I graduated from university somewhat recently with a four year undergraduate degree and during my junior/senior year I worked on a research project with a professor.

At the beginning of the project (nearly three years ago) he helped me a lot with understanding the background/context of the research, but after so long I was the only one contributing to it (he's an applied mathematician and I'm a computer scientist, and the project is a computer based A.I. so I have been the only one programming it).

Now that I've graduated and have continued working on the project, and maybe will try to publish within the next year or so, I'm wondering if/how he should be included as an author/contributor?

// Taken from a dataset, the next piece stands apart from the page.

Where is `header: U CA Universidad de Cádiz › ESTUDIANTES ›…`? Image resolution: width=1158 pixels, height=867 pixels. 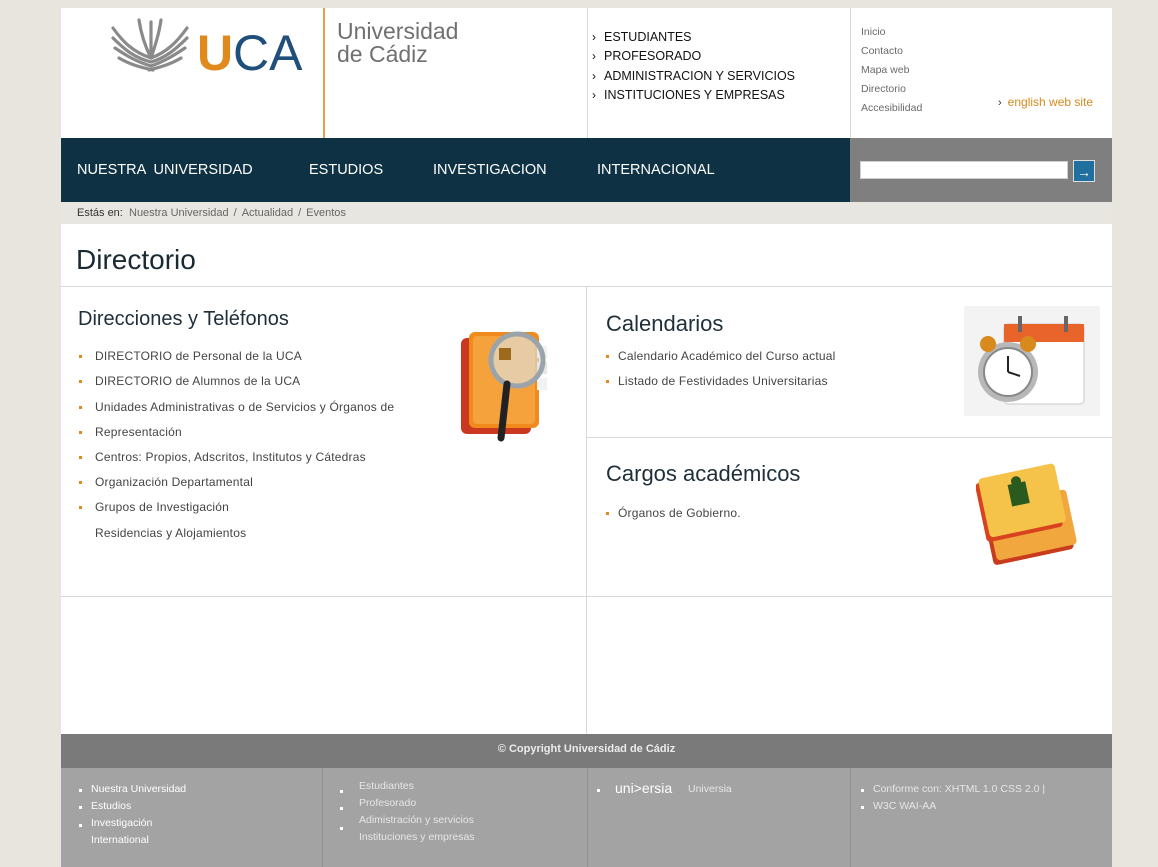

Edit: At no point has he ever actually contributed to the project in the form of code. All he's done is mentor me through the concepts, bridging the mathematics and biology/chemistry so that I could understand it and translate into computer code. Additionally, all the code design and approach has been developed by me.

  • 5
    um, when your former professor is no longer contributing?
    – Bob Brown
    May 12, 2019 at 1:33
  • 2
    You've spent 3 years working on this project together. Sounds like both of you should be co-authors, regardless of when this project is published and regardless of your affiliation at the submission moment.
    – Ran G.
    May 12, 2019 at 6:15
  • 6
    Possible duplicate of When should a supervisor be an author? May 12, 2019 at 7:00
  • 5
    This sounds like you think this is all about code, and any other aspect of the project is irrelevant. Answer this question: would you be able to produce the same outcome without all the ideas from your professor, without his expertise in the underlying field? You write "so that I could understand it and translate into computer code": could you have written that code without the understanding he provided? In other words, if you couldn't have arrived at the current stage of the project without him, his contributions seem substantial and warrant coauthorship.
    – user68958
    May 12, 2019 at 7:21

1 Answer 1


I'll copy and paste my answer from another question earlier today:

Everyone who makes a sufficient contribution to your paper for authorship should be an author on your paper (and no one else).

It doesn't matter what institution they are at nor does anything else: everyone that contributes at a level appropriate for authorship is an author.

Probably the best person to judge this is your former professor. Have a conversation with them about where the project is at and how you see their contributions and ask whether they think it is appropriate if they are an author or if you should be a sole author.